== Input ==
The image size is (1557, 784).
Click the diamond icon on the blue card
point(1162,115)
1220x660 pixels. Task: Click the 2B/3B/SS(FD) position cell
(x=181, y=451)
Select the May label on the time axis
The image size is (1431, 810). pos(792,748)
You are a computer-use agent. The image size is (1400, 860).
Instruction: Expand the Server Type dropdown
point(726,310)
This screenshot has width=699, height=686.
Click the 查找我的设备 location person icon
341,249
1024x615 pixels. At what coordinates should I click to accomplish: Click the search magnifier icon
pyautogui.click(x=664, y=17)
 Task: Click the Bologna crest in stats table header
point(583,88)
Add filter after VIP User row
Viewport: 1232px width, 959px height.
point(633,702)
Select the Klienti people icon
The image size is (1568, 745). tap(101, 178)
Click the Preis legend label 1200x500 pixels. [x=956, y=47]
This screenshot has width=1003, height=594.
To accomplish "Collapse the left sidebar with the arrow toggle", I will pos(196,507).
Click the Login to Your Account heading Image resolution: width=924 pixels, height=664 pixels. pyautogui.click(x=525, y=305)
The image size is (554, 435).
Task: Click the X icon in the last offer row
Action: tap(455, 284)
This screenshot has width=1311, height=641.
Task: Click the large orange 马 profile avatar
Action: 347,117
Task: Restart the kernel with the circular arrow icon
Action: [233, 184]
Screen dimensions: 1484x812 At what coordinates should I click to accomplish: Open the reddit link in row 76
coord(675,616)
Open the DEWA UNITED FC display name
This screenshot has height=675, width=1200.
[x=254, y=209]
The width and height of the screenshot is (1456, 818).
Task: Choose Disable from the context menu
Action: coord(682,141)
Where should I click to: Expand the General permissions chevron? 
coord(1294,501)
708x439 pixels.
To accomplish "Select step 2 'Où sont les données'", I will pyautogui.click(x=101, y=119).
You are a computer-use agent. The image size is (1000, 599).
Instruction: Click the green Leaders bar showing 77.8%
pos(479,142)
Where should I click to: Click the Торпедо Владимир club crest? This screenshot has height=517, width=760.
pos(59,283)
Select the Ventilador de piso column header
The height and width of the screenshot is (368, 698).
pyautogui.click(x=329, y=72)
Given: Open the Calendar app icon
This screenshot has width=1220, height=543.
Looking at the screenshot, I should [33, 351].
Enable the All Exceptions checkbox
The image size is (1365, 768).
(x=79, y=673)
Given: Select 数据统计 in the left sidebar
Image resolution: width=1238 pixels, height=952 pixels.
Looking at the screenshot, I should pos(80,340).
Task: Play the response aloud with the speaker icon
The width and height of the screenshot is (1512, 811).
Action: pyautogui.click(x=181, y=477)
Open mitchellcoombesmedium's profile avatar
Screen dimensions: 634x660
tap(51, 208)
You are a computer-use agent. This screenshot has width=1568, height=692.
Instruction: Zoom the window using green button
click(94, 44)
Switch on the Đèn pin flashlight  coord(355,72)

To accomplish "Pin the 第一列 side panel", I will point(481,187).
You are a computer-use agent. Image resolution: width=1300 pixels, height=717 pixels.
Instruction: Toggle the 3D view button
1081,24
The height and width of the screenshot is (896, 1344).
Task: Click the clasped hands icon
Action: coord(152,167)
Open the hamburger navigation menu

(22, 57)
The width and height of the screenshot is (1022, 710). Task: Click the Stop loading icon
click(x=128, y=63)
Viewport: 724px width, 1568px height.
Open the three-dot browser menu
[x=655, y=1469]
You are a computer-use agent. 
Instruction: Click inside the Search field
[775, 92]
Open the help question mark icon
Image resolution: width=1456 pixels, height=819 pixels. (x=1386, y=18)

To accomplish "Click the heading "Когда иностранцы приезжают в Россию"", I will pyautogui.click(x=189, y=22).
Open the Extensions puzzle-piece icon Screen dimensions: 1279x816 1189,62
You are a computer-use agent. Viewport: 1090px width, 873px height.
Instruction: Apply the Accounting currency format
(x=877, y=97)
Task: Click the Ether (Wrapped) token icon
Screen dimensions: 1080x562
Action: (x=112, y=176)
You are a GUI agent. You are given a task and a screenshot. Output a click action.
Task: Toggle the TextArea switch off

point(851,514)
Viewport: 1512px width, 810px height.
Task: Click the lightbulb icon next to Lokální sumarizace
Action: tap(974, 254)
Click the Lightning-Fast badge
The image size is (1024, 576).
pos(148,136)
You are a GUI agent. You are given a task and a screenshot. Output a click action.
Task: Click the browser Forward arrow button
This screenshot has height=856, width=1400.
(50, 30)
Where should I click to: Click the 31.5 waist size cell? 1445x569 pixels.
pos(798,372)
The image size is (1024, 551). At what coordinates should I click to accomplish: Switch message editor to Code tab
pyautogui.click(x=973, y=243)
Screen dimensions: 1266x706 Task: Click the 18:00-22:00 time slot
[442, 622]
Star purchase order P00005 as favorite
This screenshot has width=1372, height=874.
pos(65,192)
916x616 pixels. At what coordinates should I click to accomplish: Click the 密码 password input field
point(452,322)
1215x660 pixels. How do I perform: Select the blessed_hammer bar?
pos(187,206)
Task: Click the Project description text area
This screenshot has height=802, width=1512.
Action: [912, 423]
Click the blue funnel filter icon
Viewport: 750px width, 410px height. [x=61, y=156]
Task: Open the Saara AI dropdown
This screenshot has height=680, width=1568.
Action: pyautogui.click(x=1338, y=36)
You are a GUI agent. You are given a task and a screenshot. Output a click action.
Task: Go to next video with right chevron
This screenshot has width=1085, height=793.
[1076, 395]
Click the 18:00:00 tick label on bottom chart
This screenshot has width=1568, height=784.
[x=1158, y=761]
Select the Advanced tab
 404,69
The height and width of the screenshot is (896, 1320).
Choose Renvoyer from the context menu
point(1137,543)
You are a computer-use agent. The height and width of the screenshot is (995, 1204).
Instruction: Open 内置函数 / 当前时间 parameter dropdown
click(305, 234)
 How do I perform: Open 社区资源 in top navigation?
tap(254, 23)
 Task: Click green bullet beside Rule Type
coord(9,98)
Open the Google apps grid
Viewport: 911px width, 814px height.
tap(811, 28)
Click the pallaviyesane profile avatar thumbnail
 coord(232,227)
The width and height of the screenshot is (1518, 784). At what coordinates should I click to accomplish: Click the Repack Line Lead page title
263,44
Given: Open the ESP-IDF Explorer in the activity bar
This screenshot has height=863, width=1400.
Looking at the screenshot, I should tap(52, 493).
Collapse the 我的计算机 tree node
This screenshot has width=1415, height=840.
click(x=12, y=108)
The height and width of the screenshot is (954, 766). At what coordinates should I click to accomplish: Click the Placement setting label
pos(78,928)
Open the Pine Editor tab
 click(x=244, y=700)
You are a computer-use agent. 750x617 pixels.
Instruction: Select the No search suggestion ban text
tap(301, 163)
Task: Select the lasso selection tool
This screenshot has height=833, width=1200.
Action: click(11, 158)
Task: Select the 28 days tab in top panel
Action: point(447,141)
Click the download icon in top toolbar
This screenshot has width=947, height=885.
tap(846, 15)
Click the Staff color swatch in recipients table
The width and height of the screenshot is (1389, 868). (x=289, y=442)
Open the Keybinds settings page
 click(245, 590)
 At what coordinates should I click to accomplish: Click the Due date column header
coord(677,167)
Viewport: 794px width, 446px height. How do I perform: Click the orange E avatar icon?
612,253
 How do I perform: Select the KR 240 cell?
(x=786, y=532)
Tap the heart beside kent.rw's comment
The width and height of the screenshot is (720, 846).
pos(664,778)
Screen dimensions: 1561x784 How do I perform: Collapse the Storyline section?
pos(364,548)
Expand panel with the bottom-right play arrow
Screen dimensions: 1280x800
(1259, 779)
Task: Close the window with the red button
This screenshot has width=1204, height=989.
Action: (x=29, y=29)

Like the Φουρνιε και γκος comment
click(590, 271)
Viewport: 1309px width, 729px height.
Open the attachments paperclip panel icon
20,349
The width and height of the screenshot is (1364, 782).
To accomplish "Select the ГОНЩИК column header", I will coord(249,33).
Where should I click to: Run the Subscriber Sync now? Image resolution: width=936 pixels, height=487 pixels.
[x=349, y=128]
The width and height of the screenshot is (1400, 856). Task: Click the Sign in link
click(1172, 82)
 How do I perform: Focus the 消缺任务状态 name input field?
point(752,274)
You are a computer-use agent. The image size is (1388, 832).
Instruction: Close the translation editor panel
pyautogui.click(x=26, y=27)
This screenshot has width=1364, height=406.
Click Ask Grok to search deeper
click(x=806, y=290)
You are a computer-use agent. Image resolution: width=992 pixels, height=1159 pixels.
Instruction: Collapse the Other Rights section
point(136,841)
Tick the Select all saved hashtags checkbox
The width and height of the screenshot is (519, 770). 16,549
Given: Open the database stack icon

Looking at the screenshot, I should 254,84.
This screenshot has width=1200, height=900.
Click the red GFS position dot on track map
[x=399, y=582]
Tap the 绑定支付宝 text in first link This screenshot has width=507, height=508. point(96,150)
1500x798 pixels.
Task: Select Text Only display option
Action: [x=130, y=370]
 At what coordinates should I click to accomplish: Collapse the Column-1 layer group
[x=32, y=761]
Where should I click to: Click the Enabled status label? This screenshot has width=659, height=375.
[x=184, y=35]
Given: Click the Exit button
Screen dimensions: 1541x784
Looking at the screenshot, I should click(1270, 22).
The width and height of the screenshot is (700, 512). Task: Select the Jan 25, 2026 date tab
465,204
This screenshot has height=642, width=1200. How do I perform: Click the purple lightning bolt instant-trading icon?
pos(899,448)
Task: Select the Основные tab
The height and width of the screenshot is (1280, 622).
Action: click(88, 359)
===
| Written exercise |
Copy the entries again, starting at the line that has "Select the Klienti people icon" and stopping after the line that has "I will pos(196,507).", with "left sidebar" swapped for "side panel" and everything else left unchanged.

| Solution to this task |
Select the Klienti people icon
The image size is (1568, 745). tap(101, 178)
Click the Preis legend label 1200x500 pixels. [x=956, y=47]
This screenshot has width=1003, height=594.
To accomplish "Collapse the side panel with the arrow toggle", I will pos(196,507).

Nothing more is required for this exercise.